Repeat exactly the lines from the start of the material below up to and including the "Given: Go to the ニュース section" line.
________________________________________
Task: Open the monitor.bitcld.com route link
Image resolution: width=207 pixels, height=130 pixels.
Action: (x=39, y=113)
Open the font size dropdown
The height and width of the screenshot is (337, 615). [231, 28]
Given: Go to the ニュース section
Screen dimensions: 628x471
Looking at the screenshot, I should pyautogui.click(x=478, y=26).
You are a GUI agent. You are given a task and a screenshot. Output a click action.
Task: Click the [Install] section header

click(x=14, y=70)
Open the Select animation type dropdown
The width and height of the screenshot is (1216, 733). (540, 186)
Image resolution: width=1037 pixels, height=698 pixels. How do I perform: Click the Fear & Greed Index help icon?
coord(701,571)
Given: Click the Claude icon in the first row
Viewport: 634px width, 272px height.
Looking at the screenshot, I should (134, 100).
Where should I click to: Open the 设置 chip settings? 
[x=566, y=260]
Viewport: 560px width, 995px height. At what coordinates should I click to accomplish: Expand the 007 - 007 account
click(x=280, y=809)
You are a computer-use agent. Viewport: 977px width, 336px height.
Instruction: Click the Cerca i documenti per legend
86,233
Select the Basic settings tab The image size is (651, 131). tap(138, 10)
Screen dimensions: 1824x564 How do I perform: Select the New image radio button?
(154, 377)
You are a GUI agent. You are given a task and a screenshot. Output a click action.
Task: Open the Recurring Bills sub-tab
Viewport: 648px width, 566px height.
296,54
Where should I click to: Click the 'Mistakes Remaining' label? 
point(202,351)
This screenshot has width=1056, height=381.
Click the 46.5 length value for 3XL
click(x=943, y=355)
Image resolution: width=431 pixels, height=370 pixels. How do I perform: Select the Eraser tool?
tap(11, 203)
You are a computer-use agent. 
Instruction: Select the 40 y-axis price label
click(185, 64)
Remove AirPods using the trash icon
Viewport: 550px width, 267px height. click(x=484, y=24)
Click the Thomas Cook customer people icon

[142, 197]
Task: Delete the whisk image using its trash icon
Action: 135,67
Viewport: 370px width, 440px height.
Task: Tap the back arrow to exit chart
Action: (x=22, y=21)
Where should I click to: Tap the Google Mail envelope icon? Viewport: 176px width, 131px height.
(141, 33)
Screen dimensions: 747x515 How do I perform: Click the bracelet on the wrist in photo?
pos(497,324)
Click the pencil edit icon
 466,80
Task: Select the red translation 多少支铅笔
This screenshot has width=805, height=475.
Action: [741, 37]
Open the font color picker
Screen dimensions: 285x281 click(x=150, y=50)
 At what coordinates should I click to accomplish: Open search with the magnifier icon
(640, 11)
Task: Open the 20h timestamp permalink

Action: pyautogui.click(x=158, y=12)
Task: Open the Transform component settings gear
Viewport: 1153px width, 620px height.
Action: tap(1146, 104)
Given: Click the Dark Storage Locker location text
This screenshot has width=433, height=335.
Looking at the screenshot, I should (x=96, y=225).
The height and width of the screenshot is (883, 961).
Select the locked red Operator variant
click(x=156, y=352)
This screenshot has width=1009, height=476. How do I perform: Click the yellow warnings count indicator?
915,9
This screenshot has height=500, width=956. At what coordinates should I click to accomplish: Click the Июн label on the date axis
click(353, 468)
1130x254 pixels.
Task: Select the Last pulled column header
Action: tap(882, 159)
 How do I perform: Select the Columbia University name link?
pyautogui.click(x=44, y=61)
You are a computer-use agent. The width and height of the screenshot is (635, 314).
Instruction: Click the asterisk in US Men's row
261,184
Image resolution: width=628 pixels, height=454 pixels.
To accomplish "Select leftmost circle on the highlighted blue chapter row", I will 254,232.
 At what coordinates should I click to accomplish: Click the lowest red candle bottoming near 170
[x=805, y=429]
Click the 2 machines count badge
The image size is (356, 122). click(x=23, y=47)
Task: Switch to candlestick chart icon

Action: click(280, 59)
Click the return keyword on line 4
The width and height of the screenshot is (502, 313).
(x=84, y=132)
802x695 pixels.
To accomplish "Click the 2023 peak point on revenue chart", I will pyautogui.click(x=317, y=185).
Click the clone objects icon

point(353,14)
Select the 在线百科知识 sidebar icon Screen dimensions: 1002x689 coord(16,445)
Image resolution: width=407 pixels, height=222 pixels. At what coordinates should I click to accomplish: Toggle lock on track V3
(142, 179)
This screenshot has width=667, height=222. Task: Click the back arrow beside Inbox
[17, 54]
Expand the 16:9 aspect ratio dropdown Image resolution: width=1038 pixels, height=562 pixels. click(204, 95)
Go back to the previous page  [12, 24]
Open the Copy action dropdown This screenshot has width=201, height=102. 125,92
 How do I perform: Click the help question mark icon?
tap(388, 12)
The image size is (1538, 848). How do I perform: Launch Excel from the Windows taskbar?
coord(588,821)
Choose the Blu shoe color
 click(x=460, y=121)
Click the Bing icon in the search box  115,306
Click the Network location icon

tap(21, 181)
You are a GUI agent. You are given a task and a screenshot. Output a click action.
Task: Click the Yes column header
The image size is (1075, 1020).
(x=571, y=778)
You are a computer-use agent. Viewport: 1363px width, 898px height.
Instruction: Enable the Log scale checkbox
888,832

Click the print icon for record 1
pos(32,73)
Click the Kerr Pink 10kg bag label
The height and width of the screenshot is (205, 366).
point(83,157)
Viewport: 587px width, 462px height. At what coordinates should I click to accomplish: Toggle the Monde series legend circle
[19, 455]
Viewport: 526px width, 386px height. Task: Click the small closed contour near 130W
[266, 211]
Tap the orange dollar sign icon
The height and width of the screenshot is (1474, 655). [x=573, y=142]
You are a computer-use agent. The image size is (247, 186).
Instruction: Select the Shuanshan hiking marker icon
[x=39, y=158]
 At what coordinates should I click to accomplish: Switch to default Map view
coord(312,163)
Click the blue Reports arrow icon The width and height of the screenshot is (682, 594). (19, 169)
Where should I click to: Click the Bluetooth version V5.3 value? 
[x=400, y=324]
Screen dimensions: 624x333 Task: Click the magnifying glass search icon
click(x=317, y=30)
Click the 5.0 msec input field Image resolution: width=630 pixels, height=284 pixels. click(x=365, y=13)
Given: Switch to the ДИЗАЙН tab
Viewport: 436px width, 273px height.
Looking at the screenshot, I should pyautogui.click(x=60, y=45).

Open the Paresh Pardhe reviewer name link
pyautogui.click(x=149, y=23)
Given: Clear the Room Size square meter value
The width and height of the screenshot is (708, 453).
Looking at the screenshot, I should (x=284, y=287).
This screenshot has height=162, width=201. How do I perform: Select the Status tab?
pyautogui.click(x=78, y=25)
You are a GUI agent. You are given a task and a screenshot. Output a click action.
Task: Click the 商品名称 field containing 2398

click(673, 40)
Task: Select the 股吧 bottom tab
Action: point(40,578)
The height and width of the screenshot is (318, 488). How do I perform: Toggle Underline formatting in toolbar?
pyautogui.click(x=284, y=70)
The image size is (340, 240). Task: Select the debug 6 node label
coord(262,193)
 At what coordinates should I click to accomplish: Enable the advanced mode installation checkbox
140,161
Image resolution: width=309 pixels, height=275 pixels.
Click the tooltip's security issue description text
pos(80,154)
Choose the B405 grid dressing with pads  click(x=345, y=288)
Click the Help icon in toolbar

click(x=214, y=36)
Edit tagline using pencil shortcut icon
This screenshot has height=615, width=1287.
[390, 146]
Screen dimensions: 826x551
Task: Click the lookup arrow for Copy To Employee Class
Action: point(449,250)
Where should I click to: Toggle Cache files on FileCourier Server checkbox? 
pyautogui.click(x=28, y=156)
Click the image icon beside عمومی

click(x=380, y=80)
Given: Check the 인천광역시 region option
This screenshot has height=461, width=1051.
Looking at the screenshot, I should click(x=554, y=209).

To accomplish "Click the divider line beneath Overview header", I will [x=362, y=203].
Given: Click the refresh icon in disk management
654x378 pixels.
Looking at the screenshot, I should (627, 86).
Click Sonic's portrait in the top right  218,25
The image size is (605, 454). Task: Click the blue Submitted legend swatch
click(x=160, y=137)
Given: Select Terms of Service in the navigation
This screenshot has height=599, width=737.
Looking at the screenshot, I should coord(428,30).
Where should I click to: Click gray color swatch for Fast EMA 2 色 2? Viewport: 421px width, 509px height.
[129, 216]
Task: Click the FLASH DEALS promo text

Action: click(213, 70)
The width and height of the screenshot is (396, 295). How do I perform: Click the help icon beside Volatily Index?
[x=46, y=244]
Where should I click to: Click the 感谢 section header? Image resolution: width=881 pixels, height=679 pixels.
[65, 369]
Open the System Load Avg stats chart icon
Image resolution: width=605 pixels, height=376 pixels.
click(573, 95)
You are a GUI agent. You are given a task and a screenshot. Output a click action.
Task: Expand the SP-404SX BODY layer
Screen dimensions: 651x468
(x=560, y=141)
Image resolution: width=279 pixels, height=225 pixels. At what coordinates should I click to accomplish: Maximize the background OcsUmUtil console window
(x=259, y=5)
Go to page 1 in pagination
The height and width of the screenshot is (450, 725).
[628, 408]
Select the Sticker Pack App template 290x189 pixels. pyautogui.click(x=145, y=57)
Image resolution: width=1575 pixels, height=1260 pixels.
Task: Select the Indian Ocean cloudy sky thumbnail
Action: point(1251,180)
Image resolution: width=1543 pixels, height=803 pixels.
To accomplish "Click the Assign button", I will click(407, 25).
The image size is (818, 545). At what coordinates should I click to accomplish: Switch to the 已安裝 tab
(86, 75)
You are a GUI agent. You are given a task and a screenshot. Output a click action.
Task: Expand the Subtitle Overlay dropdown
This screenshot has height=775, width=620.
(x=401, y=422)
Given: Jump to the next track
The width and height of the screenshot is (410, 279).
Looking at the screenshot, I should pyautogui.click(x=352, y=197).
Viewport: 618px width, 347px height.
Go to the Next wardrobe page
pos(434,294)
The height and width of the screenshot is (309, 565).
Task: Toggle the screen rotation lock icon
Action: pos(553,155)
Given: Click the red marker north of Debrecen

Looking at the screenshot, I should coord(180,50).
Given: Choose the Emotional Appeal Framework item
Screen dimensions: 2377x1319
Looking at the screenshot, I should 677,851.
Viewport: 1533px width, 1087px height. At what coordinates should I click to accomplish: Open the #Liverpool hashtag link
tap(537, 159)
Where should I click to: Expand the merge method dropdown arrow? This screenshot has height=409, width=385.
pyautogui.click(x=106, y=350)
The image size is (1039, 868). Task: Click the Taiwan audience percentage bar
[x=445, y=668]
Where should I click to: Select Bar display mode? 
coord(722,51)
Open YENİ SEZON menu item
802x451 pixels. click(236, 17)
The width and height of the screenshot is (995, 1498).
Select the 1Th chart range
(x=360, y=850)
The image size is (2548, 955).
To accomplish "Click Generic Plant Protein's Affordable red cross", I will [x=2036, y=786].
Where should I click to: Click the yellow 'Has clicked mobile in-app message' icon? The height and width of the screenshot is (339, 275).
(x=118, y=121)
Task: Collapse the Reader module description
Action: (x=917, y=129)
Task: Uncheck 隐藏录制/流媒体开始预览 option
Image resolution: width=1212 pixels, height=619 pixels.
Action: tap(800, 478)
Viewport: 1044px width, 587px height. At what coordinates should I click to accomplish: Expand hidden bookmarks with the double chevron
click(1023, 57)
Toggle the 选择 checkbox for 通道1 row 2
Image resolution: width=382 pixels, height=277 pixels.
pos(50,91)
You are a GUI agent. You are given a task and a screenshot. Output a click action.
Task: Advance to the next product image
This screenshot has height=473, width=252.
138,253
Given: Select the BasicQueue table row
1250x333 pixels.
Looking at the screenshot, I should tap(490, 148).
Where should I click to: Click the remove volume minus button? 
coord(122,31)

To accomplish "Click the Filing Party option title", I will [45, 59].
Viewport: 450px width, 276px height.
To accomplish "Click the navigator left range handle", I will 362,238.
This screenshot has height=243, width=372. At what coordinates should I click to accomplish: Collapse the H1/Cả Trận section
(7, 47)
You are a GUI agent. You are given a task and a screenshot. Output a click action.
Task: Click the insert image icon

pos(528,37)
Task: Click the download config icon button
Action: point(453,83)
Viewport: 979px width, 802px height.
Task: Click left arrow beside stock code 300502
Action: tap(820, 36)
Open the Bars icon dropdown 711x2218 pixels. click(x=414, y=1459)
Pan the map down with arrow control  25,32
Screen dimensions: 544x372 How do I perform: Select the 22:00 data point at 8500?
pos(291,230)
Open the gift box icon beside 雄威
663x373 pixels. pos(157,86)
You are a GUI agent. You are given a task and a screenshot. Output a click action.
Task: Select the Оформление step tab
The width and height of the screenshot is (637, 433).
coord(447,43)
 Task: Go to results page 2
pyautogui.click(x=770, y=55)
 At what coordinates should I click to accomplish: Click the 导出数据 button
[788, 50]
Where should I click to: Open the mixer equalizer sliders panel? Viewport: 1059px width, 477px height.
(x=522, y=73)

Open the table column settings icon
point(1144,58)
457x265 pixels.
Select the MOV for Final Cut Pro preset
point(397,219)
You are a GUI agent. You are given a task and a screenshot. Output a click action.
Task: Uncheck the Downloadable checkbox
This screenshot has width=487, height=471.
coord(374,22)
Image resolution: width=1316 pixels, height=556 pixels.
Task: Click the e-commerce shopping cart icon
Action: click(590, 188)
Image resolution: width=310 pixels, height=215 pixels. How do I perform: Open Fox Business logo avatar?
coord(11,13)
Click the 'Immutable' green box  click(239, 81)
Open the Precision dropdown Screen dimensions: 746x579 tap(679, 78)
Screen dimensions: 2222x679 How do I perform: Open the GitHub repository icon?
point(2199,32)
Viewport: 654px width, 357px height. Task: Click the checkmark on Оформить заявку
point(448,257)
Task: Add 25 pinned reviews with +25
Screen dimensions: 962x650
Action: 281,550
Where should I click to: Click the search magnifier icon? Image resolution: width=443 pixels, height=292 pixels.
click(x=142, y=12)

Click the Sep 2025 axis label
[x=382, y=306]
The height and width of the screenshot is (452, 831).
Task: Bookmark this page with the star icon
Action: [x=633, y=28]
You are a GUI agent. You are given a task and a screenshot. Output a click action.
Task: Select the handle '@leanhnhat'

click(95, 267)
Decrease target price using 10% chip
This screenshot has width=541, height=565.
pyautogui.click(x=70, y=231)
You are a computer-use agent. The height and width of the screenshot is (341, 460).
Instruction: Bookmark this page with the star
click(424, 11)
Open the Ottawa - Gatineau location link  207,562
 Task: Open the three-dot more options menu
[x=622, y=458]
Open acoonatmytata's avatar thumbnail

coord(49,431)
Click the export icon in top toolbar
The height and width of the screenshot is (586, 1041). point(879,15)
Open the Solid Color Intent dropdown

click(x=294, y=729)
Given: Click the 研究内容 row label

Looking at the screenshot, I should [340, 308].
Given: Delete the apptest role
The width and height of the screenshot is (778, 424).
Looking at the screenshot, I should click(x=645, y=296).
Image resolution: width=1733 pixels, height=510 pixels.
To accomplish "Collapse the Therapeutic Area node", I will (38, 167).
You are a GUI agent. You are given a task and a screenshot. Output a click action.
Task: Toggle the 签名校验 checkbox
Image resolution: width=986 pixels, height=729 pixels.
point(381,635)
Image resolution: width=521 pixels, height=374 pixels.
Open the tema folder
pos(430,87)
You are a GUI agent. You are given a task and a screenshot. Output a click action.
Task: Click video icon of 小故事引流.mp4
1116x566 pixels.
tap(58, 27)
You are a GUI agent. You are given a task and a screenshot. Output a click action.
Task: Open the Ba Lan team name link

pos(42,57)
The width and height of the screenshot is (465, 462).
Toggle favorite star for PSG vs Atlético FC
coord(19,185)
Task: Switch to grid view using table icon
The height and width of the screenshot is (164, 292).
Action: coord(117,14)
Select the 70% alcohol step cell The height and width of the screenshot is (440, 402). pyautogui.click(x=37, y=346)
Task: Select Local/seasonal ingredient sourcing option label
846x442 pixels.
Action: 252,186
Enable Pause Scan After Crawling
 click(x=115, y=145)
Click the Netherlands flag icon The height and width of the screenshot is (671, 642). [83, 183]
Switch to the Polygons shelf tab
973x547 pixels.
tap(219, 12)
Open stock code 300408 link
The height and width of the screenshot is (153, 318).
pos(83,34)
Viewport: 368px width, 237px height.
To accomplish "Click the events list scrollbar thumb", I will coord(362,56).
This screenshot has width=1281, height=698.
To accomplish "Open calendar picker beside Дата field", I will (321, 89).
________________________________________
§ Written solution
Task: Open the monitor.bitcld.com route link
Image resolution: width=207 pixels, height=130 pixels.
Action: (x=39, y=113)
Open the font size dropdown
The height and width of the screenshot is (337, 615). [231, 28]
Given: Go to the ニュース section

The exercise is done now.